======== EXERCISE INPUT

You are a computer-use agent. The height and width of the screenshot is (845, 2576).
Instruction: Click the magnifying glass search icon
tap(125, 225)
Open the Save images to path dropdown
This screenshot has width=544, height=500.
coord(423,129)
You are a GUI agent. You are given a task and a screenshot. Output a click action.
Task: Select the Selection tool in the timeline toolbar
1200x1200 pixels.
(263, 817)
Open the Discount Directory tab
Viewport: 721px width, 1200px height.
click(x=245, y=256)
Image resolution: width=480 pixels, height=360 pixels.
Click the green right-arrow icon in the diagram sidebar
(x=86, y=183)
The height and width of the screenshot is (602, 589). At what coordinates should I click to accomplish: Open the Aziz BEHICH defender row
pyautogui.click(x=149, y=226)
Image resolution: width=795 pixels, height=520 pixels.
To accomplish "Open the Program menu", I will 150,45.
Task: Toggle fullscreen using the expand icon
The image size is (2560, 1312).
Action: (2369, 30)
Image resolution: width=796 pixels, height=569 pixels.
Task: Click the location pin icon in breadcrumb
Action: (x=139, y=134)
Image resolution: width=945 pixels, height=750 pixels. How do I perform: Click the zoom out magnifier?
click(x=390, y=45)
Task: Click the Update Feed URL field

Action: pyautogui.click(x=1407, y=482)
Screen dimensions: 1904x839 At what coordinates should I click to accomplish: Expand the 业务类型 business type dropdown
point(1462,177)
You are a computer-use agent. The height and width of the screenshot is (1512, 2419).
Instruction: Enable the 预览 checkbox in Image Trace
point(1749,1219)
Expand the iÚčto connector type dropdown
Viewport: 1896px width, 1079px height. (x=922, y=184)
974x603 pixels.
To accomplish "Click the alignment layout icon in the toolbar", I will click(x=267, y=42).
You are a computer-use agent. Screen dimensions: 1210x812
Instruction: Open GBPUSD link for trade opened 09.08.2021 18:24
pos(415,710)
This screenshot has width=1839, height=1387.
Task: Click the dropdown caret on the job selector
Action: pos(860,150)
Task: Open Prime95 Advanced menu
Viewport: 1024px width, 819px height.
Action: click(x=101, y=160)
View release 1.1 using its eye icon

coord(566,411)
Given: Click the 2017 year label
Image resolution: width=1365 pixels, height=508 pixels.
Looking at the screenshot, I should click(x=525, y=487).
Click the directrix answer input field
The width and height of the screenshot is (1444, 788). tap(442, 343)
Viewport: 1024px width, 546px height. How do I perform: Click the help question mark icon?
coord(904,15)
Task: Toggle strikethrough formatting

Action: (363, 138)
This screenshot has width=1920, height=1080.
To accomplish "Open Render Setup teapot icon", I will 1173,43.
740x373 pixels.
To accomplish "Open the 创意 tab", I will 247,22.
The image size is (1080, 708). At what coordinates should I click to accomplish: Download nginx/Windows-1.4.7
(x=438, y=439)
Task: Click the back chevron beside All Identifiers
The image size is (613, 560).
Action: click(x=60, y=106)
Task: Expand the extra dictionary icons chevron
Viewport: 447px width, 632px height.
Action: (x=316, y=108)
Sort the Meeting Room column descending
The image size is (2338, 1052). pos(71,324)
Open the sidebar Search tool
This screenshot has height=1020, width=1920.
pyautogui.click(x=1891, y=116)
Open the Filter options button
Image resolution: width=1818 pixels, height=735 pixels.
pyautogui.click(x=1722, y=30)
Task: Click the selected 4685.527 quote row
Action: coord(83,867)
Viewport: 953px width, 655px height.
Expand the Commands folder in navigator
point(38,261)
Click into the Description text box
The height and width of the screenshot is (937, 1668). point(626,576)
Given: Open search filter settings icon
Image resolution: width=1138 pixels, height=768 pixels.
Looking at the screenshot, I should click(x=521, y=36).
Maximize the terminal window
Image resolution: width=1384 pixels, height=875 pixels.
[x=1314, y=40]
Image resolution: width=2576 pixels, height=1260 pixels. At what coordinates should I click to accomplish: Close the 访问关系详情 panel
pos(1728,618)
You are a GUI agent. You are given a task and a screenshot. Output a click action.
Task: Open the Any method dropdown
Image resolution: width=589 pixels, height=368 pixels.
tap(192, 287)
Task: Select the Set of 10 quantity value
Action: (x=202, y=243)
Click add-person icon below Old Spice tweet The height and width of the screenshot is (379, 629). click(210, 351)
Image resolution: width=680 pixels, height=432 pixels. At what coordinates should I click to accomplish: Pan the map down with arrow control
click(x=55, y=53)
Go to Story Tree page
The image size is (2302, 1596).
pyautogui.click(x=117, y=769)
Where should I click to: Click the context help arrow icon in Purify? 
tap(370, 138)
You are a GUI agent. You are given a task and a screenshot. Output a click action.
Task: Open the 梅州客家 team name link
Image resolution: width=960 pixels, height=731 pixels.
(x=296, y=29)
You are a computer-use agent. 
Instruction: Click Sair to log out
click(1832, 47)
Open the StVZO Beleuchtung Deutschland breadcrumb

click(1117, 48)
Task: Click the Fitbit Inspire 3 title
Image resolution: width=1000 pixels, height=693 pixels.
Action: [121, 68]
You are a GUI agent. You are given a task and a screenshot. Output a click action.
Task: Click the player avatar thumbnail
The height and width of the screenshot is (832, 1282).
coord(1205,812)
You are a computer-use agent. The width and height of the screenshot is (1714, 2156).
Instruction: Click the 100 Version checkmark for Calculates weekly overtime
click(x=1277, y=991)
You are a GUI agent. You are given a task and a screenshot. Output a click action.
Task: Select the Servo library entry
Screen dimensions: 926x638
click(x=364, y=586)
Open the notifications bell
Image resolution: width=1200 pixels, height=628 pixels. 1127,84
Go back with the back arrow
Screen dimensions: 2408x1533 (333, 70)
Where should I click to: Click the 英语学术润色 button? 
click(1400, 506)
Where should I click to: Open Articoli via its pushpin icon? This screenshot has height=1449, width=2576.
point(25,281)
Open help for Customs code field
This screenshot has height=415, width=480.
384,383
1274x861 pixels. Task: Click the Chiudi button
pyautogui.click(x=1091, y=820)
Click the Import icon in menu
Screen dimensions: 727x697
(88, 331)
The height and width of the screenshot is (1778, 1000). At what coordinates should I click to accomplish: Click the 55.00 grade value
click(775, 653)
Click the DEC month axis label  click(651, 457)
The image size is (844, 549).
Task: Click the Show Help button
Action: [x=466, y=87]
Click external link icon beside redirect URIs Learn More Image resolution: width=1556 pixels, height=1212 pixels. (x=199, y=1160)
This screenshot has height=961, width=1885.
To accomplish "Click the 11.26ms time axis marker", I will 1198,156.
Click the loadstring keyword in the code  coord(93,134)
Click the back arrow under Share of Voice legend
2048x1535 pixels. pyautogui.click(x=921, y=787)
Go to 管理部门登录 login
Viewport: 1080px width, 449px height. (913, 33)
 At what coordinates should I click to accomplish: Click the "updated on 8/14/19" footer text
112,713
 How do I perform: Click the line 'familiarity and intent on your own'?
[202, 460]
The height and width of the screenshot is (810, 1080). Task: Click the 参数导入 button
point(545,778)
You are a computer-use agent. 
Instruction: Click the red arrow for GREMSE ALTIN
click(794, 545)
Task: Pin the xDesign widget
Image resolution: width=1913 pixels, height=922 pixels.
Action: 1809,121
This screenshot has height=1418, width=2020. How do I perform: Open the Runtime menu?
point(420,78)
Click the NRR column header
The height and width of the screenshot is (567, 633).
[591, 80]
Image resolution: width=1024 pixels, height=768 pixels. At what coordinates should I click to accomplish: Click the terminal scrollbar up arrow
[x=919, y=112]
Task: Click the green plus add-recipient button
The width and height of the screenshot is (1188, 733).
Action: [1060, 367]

================

**GOAL:**
Reproduce, word for word, the lines of the rows above starting at the line that contains "You are a computer-use agent. Screen" and ending at the line that contains "I will 247,22.", both of those lines included.

**RESPONSE TO THE TASK:**
You are a computer-use agent. Screen dimensions: 1210x812
Instruction: Open GBPUSD link for trade opened 09.08.2021 18:24
pos(415,710)
This screenshot has width=1839, height=1387.
Task: Click the dropdown caret on the job selector
Action: pos(860,150)
Task: Open Prime95 Advanced menu
Viewport: 1024px width, 819px height.
Action: click(x=101, y=160)
View release 1.1 using its eye icon

coord(566,411)
Given: Click the 2017 year label
Image resolution: width=1365 pixels, height=508 pixels.
Looking at the screenshot, I should click(x=525, y=487).
Click the directrix answer input field
The width and height of the screenshot is (1444, 788). tap(442, 343)
Viewport: 1024px width, 546px height. How do I perform: Click the help question mark icon?
coord(904,15)
Task: Toggle strikethrough formatting

Action: (363, 138)
This screenshot has width=1920, height=1080.
To accomplish "Open Render Setup teapot icon", I will 1173,43.
740x373 pixels.
To accomplish "Open the 创意 tab", I will 247,22.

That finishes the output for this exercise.